Job creation slowed down in May, with total nonfarm payrolls increasing by 138,000 while unemployment was little changed at 4.3 percent. Health care and mining saw jobs gains.
Economists had expected nonfarm payrolls to grow by 145,000 with an unemployment rate of 4.4 percent.
The number of unemployed at 6.9 million and the unemployment rate of 4.3 percent were nearly unchanged from the prior month. Since January, the unemployment rate has fallen by a half a percentage point and the number of unemployed has declined by 774,000. Labor force participation declined two-tenths of a percent to 62.7 percent, near the lowest levels since the 1970s.
The unemployment rate for whites declined slightly to 3.7 percent in May.
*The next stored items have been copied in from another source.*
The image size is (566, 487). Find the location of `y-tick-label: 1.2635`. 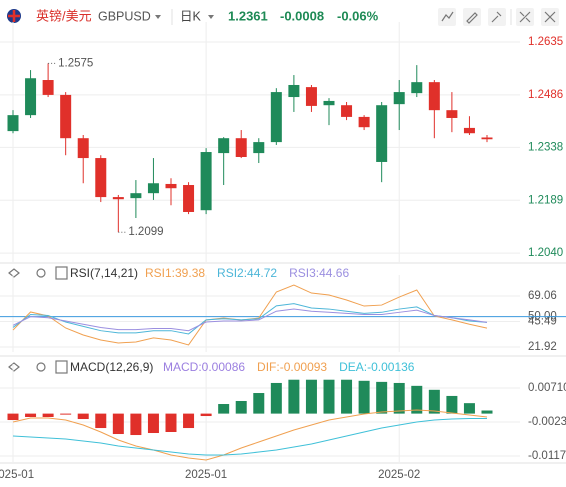

y-tick-label: 1.2635 is located at coordinates (546, 42).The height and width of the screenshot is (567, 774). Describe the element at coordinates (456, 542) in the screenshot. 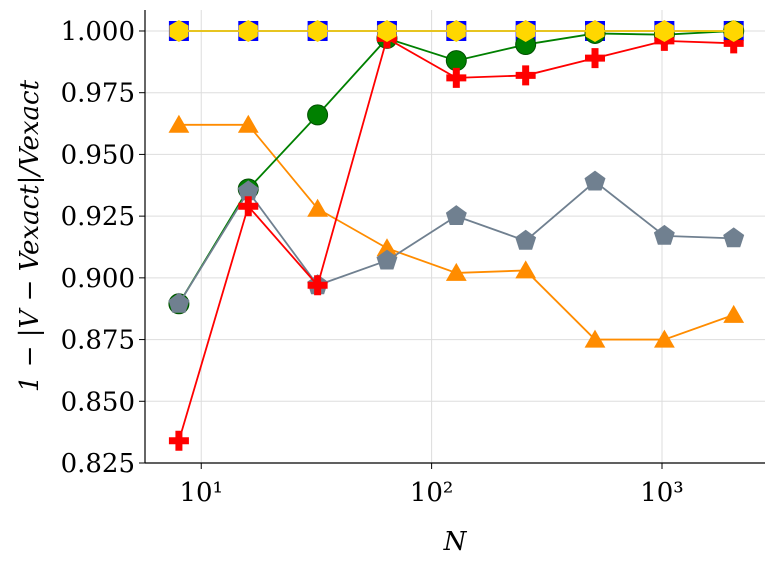

I see `x-axis-label: N` at that location.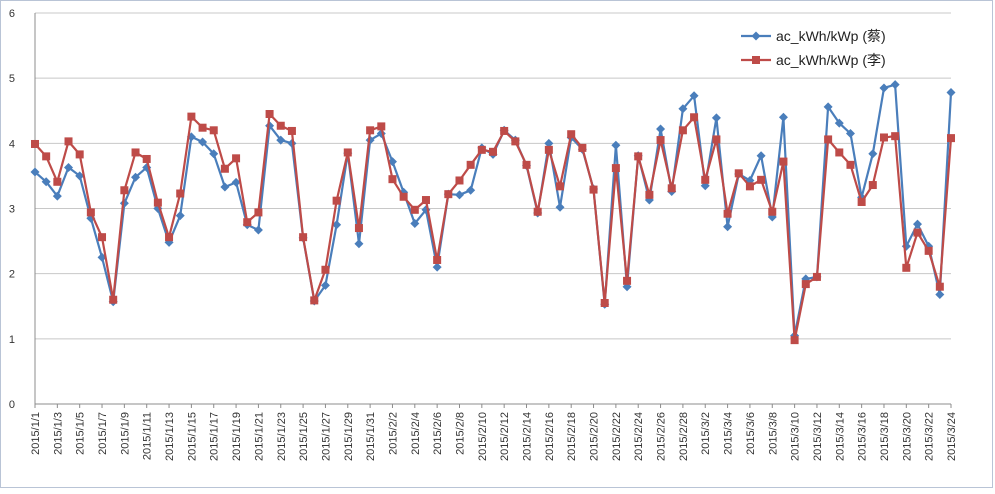  I want to click on y-tick-label: 3, so click(12, 210).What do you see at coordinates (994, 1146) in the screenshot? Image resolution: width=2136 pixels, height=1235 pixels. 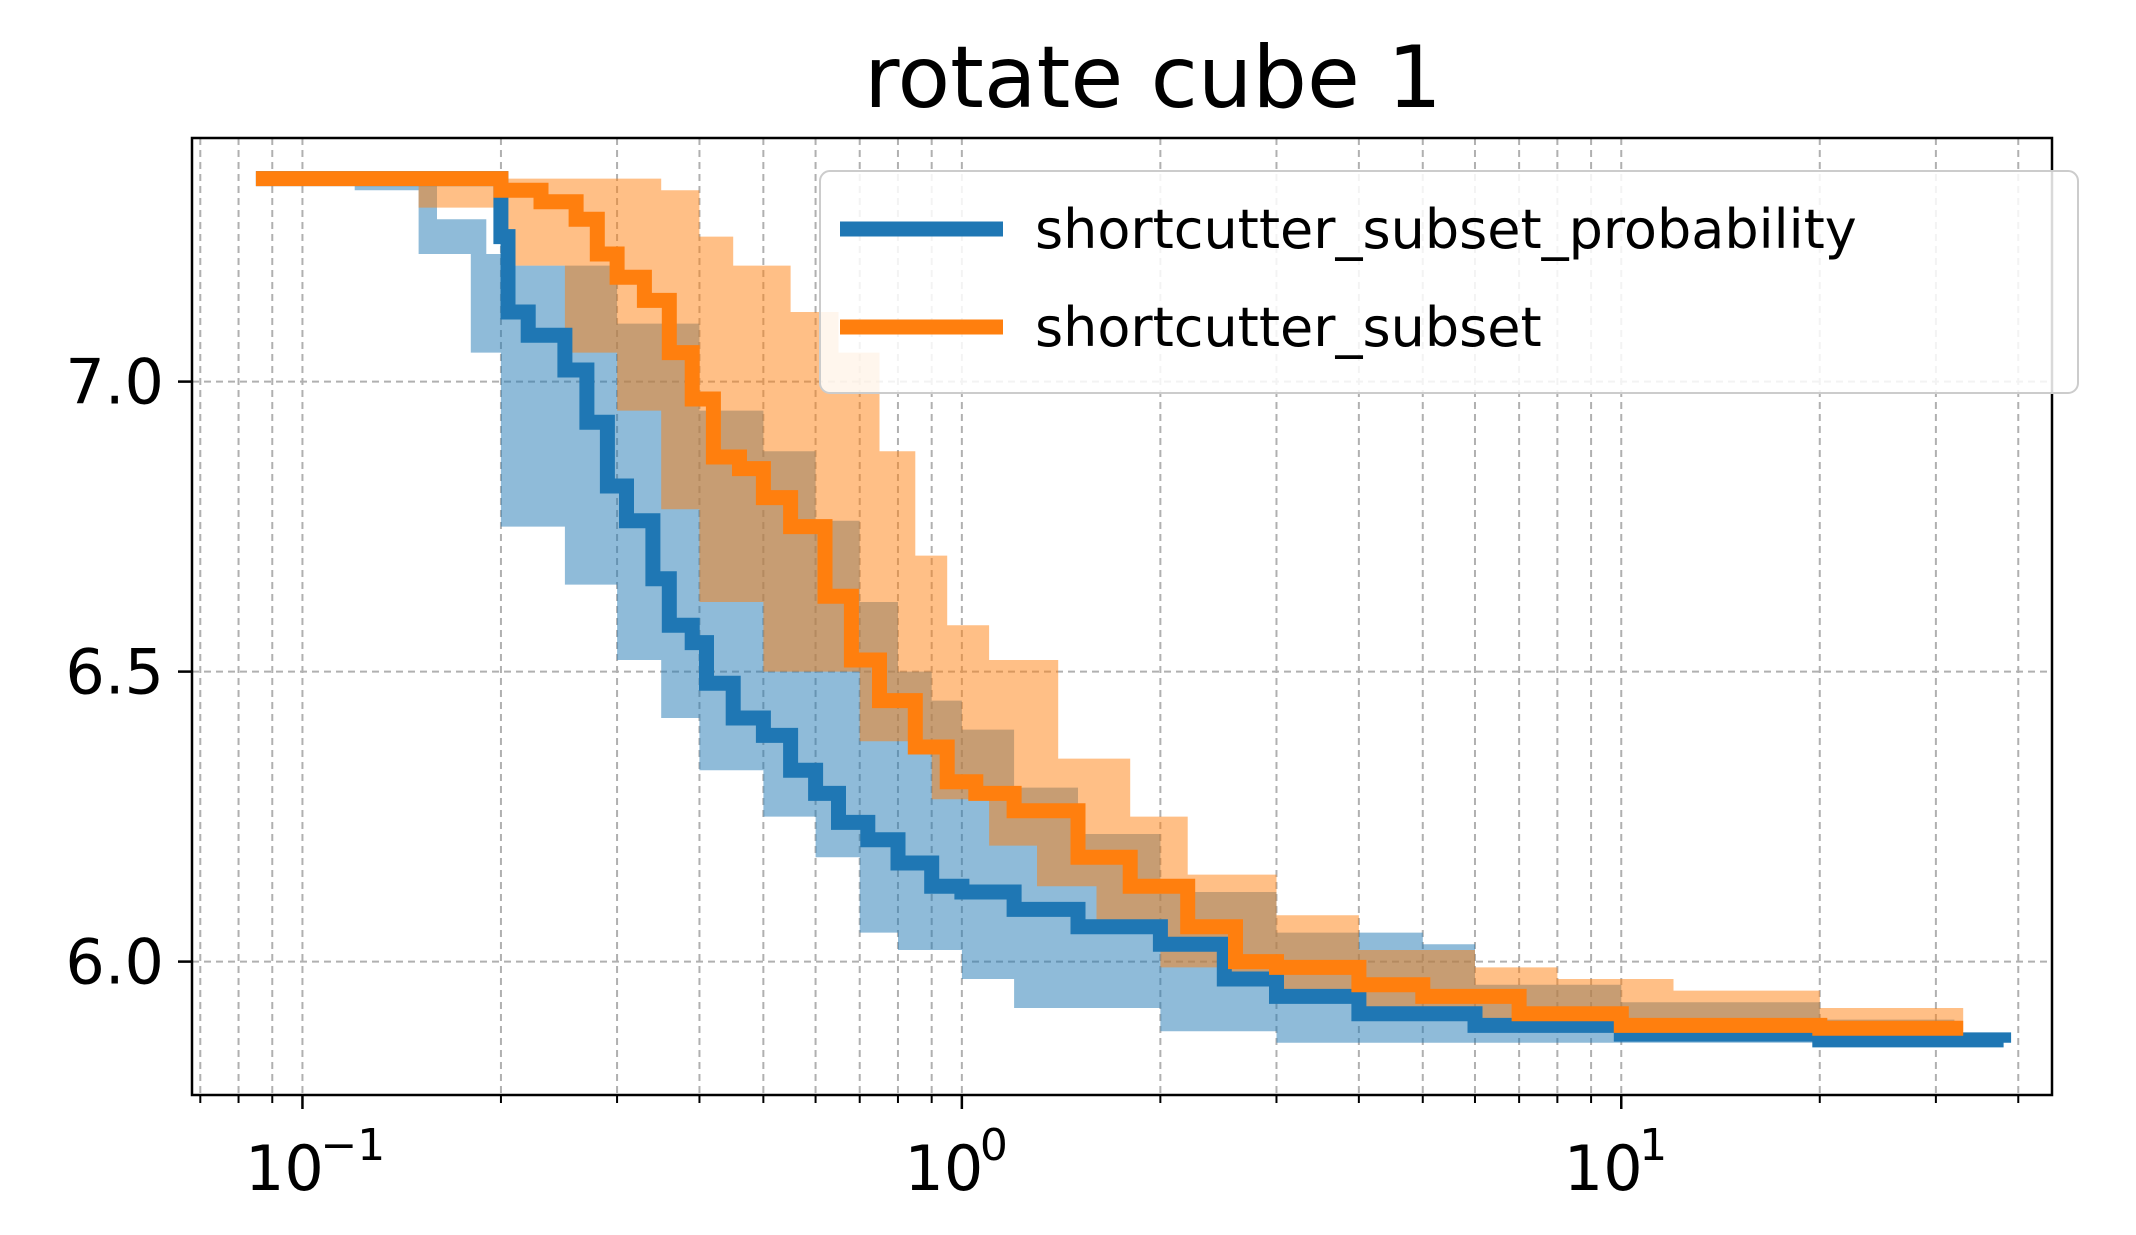 I see `x-tick-exponent: 0` at bounding box center [994, 1146].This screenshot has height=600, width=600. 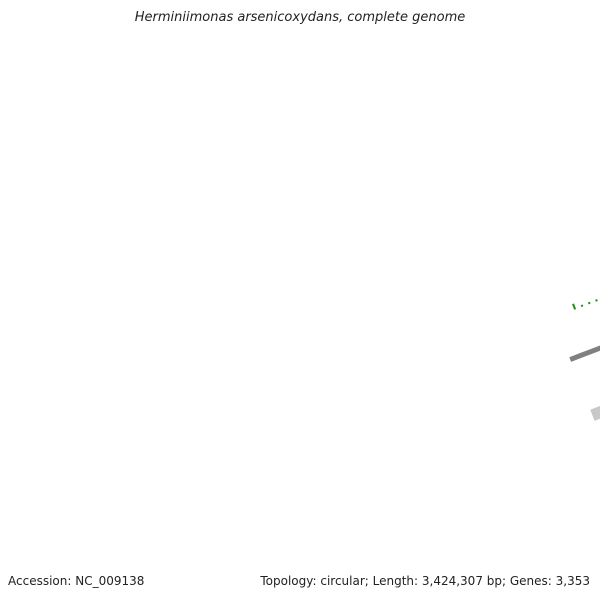 What do you see at coordinates (595, 413) in the screenshot?
I see `inner-gray-arc` at bounding box center [595, 413].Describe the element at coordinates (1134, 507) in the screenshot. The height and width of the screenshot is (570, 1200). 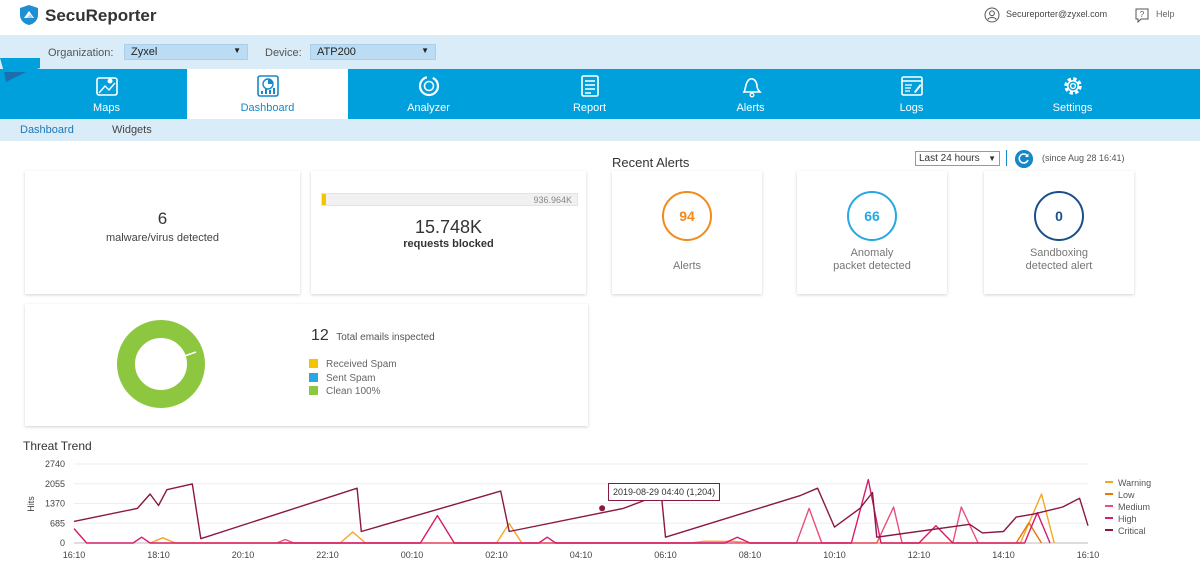
I see `legend-label: Medium` at that location.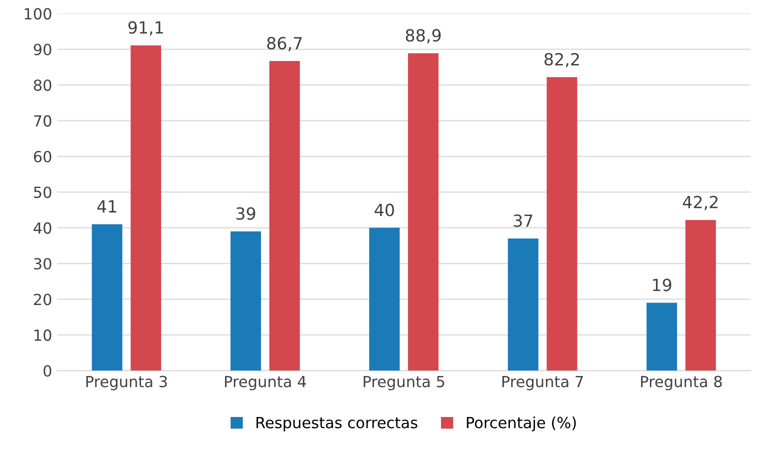 This screenshot has width=762, height=452. Describe the element at coordinates (337, 424) in the screenshot. I see `legend-label: Respuestas correctas` at that location.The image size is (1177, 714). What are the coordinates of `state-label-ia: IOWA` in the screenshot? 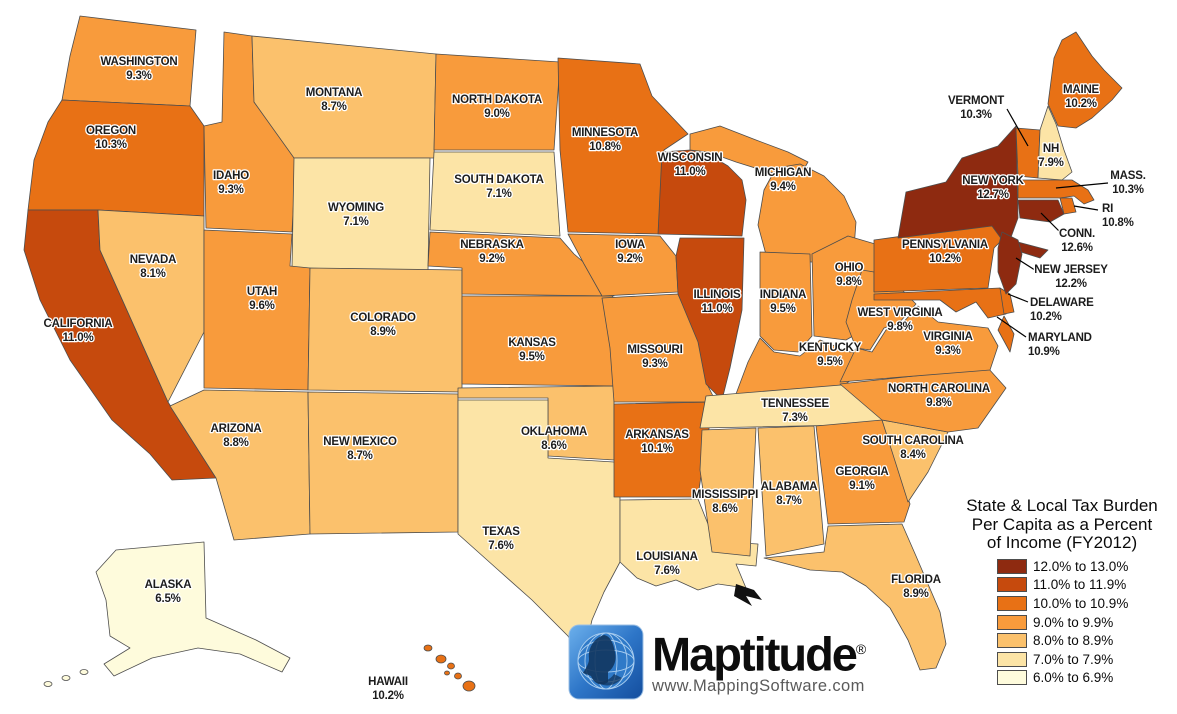 It's located at (630, 245).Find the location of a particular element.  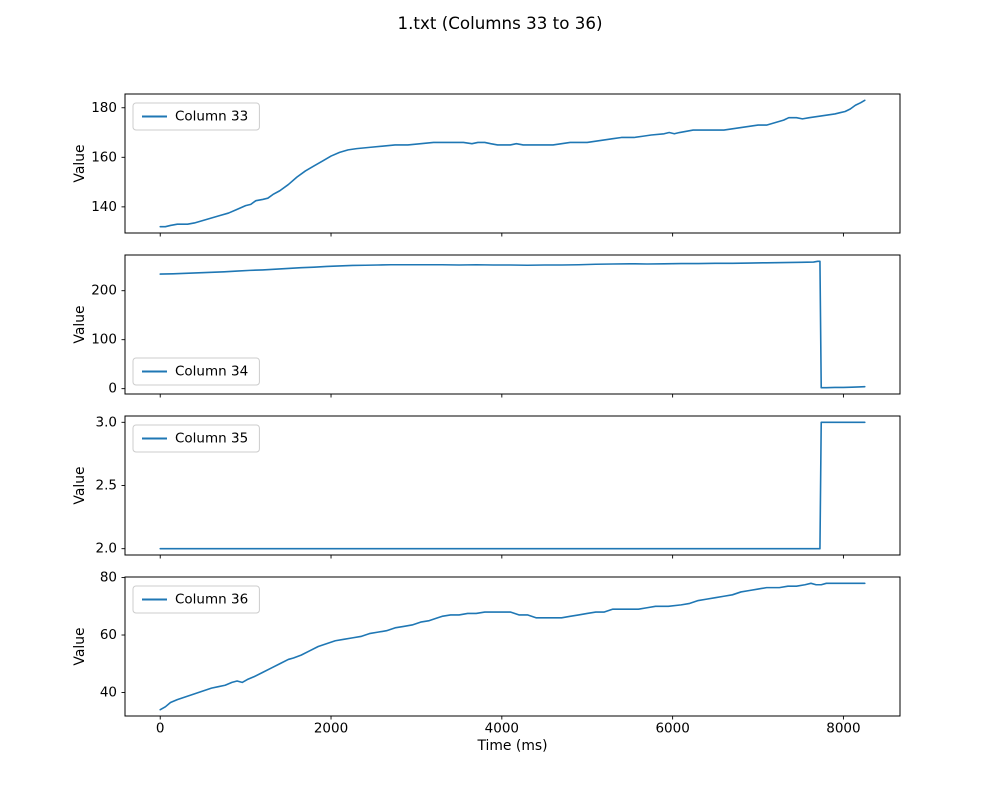

y-tick-label: 60 is located at coordinates (108, 635).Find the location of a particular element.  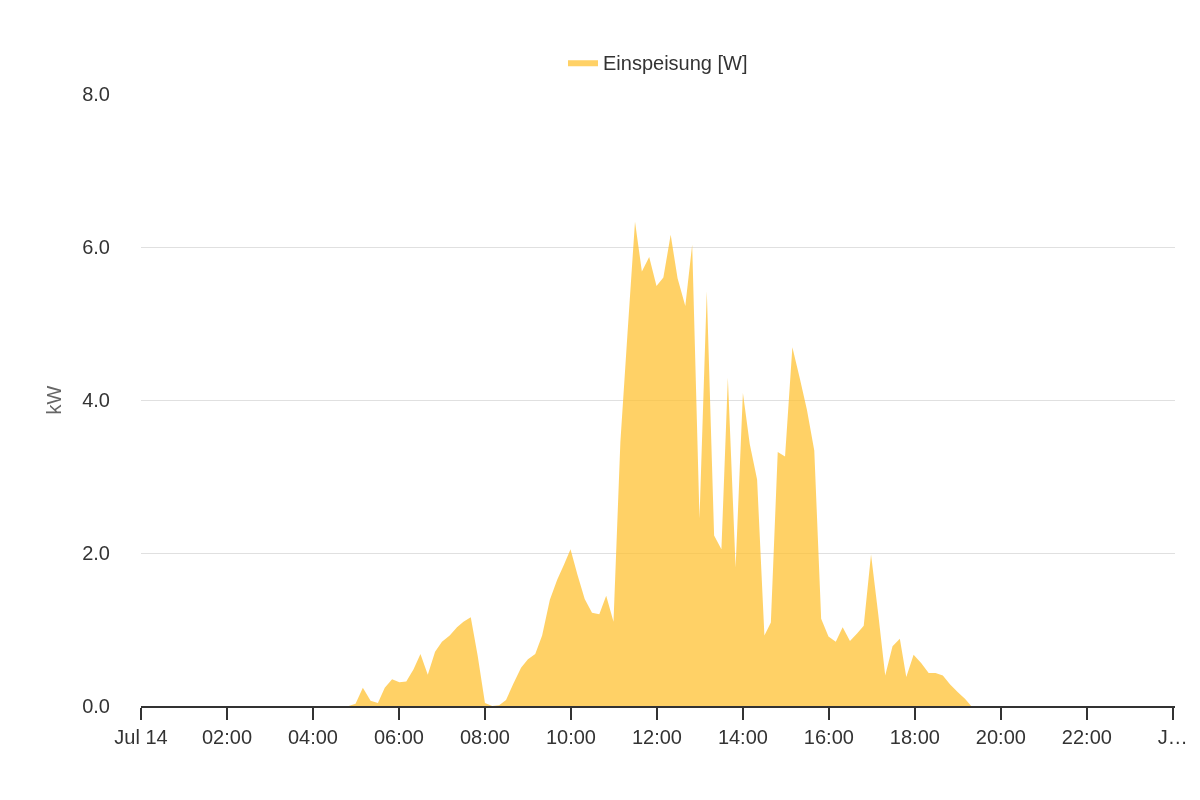

x-tick-label: 14:00 is located at coordinates (742, 737).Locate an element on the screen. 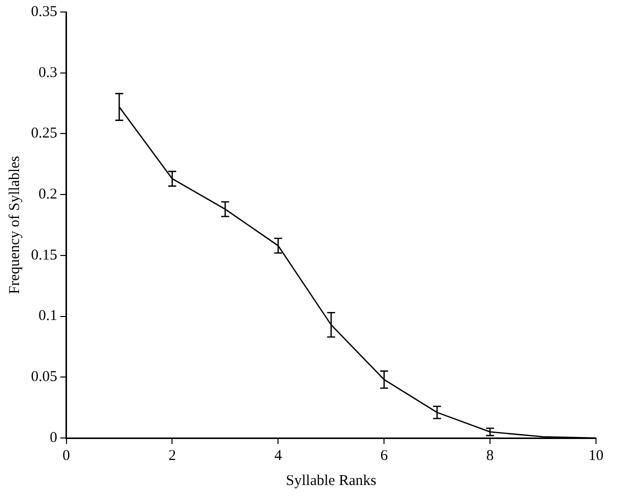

The jobless rate for Asians was 3.6 percent, for Hispanics 5.2 percent and for blacks 7.5 percent.
Payrolls grew in health care and mining. Health care added 24,000 jobs, while mining jobs grew by 7,000. Employment in restaurants and bars grew by 38,000. (Amusing aside: the Bureau of Labor Statistics calls bars “drinking places” in its official releases.)
Part time jobs grew by 113,000, while full time jobs fell by 367,000. Much of the jobs created in May were in lower-wage occupations.
Prior months were revised downward. March nonfarm payroll growth came down to 50,000 from 79.000. April fell to 174,000 from 211,000.
The report would appear to support the arguments of President Donald Trump and others that the economy is still running too slowly and would benefit from fiscal stimulus in the form of tax cuts.